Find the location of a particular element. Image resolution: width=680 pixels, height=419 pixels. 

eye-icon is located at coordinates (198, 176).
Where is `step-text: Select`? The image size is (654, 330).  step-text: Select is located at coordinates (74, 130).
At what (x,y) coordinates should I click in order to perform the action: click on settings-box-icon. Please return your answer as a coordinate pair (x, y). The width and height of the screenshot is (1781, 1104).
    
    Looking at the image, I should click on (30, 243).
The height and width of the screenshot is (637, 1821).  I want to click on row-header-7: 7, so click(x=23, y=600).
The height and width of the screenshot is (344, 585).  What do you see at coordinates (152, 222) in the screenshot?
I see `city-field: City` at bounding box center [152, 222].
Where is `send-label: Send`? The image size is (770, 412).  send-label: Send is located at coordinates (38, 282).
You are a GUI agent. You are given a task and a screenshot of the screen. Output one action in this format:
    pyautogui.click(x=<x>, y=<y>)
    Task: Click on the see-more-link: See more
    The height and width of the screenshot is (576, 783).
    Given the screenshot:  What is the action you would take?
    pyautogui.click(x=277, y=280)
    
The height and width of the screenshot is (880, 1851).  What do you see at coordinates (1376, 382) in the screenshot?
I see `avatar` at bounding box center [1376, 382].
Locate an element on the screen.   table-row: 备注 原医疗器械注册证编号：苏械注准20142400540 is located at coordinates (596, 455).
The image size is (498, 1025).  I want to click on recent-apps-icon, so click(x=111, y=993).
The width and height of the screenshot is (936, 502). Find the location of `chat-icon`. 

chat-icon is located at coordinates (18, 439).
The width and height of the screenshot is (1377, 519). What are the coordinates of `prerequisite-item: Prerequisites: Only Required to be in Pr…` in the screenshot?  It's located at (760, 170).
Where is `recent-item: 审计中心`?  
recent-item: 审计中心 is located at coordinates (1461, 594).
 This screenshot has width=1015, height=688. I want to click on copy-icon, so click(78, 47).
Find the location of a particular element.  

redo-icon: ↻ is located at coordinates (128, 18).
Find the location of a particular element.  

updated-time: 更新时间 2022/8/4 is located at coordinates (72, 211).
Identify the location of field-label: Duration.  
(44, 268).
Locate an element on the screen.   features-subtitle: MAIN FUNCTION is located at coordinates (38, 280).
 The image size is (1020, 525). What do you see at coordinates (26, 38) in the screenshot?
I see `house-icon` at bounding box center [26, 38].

* [Instructions to follow] Arrange every line of the items above as a Markdown table with the columns "Row" and "Line", numbering the rows in order and omitting blank lines.

* [Result of the exercise]
| Row | Line |
|---|---|
| 1 | Find the location of a particular element. Image resolution: width=680 pixels, height=419 pixels.  |
| 2 | eye-icon is located at coordinates (198, 176). |
| 3 | Where is `step-text: Select`? The image size is (654, 330).  step-text: Select is located at coordinates (74, 130). |
| 4 | At what (x,y) coordinates should I click in order to perform the action: click on settings-box-icon. Please return your answer as a coordinate pair (x, y). The width and height of the screenshot is (1781, 1104). |
| 5 |     Looking at the image, I should click on (30, 243). |
| 6 | The height and width of the screenshot is (637, 1821).  I want to click on row-header-7: 7, so click(x=23, y=600). |
| 7 | The height and width of the screenshot is (344, 585).  What do you see at coordinates (152, 222) in the screenshot? |
| 8 | I see `city-field: City` at bounding box center [152, 222]. |
| 9 | Where is `send-label: Send`? The image size is (770, 412).  send-label: Send is located at coordinates (38, 282). |
| 10 | You are a GUI agent. You are given a task and a screenshot of the screen. Output one action in this format: |
| 11 |     pyautogui.click(x=<x>, y=<y>) |
| 12 |     Task: Click on the see-more-link: See more |
| 13 |     The height and width of the screenshot is (576, 783). |
| 14 |     Given the screenshot:  What is the action you would take? |
| 15 |     pyautogui.click(x=277, y=280) |
| 16 | The height and width of the screenshot is (880, 1851).  What do you see at coordinates (1376, 382) in the screenshot? |
| 17 | I see `avatar` at bounding box center [1376, 382]. |
| 18 | Locate an element on the screen.   table-row: 备注 原医疗器械注册证编号：苏械注准20142400540 is located at coordinates (596, 455). |
| 19 | The image size is (498, 1025).  I want to click on recent-apps-icon, so click(x=111, y=993). |
| 20 | The width and height of the screenshot is (936, 502). Find the location of `chat-icon`.  |
| 21 | chat-icon is located at coordinates (18, 439). |
| 22 | The width and height of the screenshot is (1377, 519). What are the coordinates of `prerequisite-item: Prerequisites: Only Required to be in Pr…` in the screenshot?  It's located at (760, 170). |
| 23 | Where is `recent-item: 审计中心`?   |
| 24 | recent-item: 审计中心 is located at coordinates (1461, 594). |
| 25 |  This screenshot has width=1015, height=688. I want to click on copy-icon, so click(78, 47). |
| 26 | Find the location of a particular element.   |
| 27 | redo-icon: ↻ is located at coordinates (128, 18). |
| 28 | Find the location of a particular element.   |
| 29 | updated-time: 更新时间 2022/8/4 is located at coordinates (72, 211). |
| 30 | Identify the location of field-label: Duration.   |
| 31 | (44, 268). |
| 32 | Locate an element on the screen.   features-subtitle: MAIN FUNCTION is located at coordinates (38, 280). |
| 33 |  The image size is (1020, 525). What do you see at coordinates (26, 38) in the screenshot? |
| 34 | I see `house-icon` at bounding box center [26, 38]. |